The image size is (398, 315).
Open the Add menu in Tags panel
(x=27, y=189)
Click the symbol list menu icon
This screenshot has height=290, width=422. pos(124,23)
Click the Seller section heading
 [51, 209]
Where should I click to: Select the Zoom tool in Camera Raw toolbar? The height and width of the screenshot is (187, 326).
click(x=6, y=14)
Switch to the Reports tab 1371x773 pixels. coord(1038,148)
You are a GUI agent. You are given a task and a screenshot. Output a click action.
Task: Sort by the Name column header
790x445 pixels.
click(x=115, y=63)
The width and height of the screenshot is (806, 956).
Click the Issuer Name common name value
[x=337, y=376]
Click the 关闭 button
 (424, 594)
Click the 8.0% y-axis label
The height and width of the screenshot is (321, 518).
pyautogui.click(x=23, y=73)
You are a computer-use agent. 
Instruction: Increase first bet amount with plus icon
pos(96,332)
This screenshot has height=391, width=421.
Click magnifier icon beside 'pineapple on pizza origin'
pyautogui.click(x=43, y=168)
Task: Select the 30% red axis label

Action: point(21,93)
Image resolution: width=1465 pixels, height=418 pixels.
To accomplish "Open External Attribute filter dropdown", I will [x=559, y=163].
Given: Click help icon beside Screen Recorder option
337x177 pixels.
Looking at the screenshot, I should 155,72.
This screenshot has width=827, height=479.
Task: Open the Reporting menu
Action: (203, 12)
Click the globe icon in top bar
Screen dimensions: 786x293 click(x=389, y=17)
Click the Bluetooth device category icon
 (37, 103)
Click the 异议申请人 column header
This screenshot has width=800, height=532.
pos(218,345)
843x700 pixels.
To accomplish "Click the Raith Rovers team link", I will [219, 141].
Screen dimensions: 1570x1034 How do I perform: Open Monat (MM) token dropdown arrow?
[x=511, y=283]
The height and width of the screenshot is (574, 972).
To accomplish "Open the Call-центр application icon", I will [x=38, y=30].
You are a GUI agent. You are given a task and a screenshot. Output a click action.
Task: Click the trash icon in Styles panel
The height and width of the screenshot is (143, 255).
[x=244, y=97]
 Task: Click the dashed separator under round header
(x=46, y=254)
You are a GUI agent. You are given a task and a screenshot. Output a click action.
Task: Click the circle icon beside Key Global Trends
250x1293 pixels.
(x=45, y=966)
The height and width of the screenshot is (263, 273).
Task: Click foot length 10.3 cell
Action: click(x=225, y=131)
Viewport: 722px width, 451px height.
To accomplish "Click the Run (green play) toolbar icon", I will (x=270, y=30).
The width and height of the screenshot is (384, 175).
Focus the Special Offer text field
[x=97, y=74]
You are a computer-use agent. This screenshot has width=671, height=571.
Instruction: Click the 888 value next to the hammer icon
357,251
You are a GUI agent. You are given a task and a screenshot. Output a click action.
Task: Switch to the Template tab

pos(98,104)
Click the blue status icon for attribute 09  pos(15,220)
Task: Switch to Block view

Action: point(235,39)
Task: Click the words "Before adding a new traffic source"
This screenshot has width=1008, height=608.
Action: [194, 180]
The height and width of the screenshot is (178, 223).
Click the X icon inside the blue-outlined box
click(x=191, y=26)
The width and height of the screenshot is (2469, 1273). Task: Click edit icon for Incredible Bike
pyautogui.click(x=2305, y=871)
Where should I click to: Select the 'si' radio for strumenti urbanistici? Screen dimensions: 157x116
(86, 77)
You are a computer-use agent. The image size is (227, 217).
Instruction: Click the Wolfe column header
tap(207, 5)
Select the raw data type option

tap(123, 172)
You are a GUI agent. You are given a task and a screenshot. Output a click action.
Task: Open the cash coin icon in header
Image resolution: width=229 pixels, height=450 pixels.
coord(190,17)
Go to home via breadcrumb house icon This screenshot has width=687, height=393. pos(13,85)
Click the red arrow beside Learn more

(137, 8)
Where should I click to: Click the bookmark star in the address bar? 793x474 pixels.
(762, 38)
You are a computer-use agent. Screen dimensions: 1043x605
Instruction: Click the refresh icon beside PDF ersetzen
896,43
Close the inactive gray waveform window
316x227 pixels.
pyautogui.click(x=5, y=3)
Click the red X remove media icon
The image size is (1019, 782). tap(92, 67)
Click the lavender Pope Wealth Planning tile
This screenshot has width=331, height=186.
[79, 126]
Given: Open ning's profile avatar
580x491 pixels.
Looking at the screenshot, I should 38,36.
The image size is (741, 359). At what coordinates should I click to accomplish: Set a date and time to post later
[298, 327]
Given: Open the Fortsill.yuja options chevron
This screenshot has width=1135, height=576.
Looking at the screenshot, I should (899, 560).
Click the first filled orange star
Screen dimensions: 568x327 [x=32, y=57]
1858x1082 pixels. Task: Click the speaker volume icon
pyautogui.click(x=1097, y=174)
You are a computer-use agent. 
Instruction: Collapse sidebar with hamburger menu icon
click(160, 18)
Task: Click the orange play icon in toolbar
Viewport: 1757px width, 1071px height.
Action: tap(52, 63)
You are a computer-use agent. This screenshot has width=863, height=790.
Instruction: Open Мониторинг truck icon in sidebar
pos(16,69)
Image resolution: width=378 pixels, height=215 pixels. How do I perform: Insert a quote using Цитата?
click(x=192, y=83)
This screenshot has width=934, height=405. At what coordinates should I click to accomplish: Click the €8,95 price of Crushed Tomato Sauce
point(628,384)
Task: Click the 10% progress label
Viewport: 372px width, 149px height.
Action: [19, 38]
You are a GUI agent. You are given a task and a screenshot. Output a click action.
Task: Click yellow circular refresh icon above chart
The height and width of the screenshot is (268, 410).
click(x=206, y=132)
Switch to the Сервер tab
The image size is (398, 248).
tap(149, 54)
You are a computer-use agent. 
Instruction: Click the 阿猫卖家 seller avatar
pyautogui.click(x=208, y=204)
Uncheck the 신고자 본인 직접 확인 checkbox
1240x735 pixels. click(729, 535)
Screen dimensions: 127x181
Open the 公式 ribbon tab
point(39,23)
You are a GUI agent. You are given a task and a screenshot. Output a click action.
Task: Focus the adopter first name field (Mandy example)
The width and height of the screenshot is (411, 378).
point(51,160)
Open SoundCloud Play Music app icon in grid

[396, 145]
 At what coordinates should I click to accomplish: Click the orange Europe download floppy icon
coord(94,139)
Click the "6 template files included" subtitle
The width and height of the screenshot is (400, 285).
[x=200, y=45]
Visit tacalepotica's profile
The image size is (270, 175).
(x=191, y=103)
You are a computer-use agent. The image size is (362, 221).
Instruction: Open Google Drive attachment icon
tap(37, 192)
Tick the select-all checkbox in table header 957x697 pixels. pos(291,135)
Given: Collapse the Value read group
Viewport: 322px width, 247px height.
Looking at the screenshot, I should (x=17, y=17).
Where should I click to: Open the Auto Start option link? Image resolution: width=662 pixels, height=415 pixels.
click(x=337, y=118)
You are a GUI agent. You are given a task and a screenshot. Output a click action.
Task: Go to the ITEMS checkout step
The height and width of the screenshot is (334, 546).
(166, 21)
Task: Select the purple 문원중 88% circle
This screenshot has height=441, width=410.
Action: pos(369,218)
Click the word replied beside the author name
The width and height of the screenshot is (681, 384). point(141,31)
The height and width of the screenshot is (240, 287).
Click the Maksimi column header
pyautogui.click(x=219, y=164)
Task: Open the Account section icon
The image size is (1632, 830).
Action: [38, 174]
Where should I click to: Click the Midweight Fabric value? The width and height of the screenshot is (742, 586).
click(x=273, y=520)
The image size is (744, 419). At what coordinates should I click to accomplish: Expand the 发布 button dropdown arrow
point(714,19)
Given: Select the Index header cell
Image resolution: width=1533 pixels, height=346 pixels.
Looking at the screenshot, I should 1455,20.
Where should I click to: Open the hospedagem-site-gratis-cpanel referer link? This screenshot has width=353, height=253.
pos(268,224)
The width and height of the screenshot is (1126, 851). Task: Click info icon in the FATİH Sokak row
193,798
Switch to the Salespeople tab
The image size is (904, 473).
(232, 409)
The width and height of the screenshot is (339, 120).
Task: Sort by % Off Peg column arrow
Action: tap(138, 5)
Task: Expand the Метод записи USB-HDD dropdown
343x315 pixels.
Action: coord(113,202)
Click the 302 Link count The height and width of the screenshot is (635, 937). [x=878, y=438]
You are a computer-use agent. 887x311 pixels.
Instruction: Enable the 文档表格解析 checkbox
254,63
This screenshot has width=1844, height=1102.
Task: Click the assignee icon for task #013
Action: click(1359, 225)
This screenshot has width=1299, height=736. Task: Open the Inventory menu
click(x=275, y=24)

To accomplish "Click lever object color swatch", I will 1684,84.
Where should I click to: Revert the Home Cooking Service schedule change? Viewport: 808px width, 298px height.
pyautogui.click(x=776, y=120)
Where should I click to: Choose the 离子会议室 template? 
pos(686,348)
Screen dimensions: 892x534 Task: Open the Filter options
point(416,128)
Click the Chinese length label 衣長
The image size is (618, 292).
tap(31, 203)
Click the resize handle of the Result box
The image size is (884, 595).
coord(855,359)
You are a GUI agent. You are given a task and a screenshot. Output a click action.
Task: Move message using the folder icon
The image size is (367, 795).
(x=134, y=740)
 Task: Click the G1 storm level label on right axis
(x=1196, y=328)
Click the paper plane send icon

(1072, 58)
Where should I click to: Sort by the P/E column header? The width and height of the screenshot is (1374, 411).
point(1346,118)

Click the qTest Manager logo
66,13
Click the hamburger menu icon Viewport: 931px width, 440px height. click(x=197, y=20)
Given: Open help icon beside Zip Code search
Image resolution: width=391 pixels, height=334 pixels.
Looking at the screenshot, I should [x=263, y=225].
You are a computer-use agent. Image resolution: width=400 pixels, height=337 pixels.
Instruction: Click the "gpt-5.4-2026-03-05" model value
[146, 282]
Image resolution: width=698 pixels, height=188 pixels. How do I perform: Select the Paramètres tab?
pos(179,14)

════════════════════

# Task:
Reproduce the items without any change, beginning with the line that contains "Open SoundCloud Play Music app icon in grid" and continuing through the line that contains "Tick the select-all".

# Final answer:
Open SoundCloud Play Music app icon in grid

[396, 145]
 At what coordinates should I click to accomplish: Click the orange Europe download floppy icon
coord(94,139)
Click the "6 template files included" subtitle
The width and height of the screenshot is (400, 285).
[x=200, y=45]
Visit tacalepotica's profile
The image size is (270, 175).
(x=191, y=103)
You are a computer-use agent. The image size is (362, 221).
Instruction: Open Google Drive attachment icon
tap(37, 192)
Tick the select-all checkbox in table header 957x697 pixels. pos(291,135)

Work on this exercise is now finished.